- Texto fuente
-----
No es posible evitar la sensación de estar siempre empezando de cero cuando uno se muda a un país extraño. No es sólo el clima o el idioma o las extrañas costumbres de los locales. Es también el trabajo extra que parece implicar cada trámite que en el lugar de origen sería lo más sencillo del mundo. Como abrir una cuenta en el banco, por ejemplo. Si quieres abrir una cuenta aquí, lo primero que debes hacer es probar que vives en este país. Suena fácil, pero no lo es en absoluto. Porque la prueba depende de cierto tipo específico de documentos.

El otro día fuimos a pedir que me agregaran a la cuenta que tiene Lyo en el Royal Bank of Scotland. Parecía el modo más fácil de proceder, porque los requisitos para abrir una cuenta independiente y particular son mucho más complicados. Dejé de lado mi placentera rutina cotidiana y me enfrenté a las siempre infames inclemencias del tiempo escocés para ir a la Universidad, donde hay una oficina del banco, con el único propósito de hacer el trámite bancario en persona. Lyo ya había ido antes y le dijeron que era muy sencillo, que sólo tenía que llenar una planilla y aparecerse en el banco conmigo y una prueba de mi residencia en este país... y listo! Pero justamente ese es el tipo de trámite sencillo que termina convirtiéndose en una piedra en el zapato. Porque resulta que para probar que eres un residente permanente en Escocia debes tener un recibo a tu nombre y dirección. Pero no cualquier recibo, debe ser el recibo de un servicio estable: luz, teléfono, cable, gas... y todos los recibos de servicios están a nombre de Lyo, porque nadie nos dijo que ese iba a ser un documento de vital importancia para vivir en este lugar. Teníamos, sin embargo, un estado de cuenta de la tarjeta de crédito, de otro banco, que está a nombre de los dos. Pero el estado de cuenta no tenía impresa la dirección. Sin embargo, por tratarse de un estado de cuenta en el que aparecían nuestros dos nombres, pensamos que podía funcionar.

Pues no. Al llegar al banco y presentar nuestros papeles: mi pasaporte, la planilla de solicitud y el estado de cuenta del otro banco, el joven que nos atendió nos miró con cara de “otro par más que no sabe cómo funciona el sistema” y muy amablemente nos pidió esperar porque debía consultar si nuestra prueba de existencia funcionaba. Esperamos un rato. Mientras esperábamos vimos desfilar al menos dos estudiantes de la universidad con la misma pregunta sobre qué documentos se requieren para probar que uno reside en este perdido rincón del globo y nos imaginamos cuántas veces al día los atribulados funcionarios de este banco en particular debían responder esa misma pregunta. Se trata de una oficina bancaria que está dentro del campus universitario. Una universidad donde estudia un altísimo porcentaje de estudiantes de otros países. Así que saca la cuenta.
-----
- Listado
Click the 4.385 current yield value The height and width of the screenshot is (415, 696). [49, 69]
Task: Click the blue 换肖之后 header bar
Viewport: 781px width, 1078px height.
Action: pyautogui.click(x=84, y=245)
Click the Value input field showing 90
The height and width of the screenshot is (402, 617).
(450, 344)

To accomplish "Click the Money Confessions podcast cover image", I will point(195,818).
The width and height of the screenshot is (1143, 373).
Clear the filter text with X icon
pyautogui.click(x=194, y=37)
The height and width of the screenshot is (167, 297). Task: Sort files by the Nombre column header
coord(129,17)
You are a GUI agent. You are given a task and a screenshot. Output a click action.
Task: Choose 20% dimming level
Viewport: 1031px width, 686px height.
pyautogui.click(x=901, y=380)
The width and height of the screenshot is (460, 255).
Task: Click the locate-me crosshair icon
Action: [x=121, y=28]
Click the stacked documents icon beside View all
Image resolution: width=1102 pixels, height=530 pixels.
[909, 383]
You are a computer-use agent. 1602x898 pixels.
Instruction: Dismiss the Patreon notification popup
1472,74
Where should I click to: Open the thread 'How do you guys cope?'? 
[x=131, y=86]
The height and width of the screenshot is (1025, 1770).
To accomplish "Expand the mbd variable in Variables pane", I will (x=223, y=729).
-----
- Consigna 1
Responde con datos del relato sobre el trámite bancario:
(a) ¿En qué banco tiene Lyo la cuenta?
(b) ¿Qué documentos presentaron al llegar al banco?
(c) ¿Cuántos estudiantes vieron pasar con la misma pregunta mientras esperaban?
- Consigna 2
Repite literalmente el fragmento del relato sobre el trámite bancario que va de "Pues no. Al" a "saca la cuenta.", ambos incluidos.
- Consigna 3
Enumera los servicios que el relato sobre el trámite bancario menciona como ejemplos de servicio estable cuyo recibo sirve de prueba de residencia.
El listado no se usa aquí para nada.

- Respuesta 1
(a) En el Royal Bank of Scotland.
(b) El pasaporte, la planilla de solicitud y el estado de cuenta del otro banco.
(c) Al menos dos.

- Respuesta 2
Pues no. Al llegar al banco y presentar nuestros papeles: mi pasaporte, la planilla de solicitud y el estado de cuenta del otro banco, el joven que nos atendió nos miró con cara de “otro par más que no sabe cómo funciona el sistema” y muy amablemente nos pidió esperar porque debía consultar si nuestra prueba de existencia funcionaba. Esperamos un rato. Mientras esperábamos vimos desfilar al menos dos estudiantes de la universidad con la misma pregunta sobre qué documentos se requieren para probar que uno reside en este perdido rincón del globo y nos imaginamos cuántas veces al día los atribulados funcionarios de este banco en particular debían responder esa misma pregunta. Se trata de una oficina bancaria que está dentro del campus universitario. Una universidad donde estudia un altísimo porcentaje de estudiantes de otros países. Así que saca la cuenta.

- Respuesta 3
Luz, teléfono, cable y gas.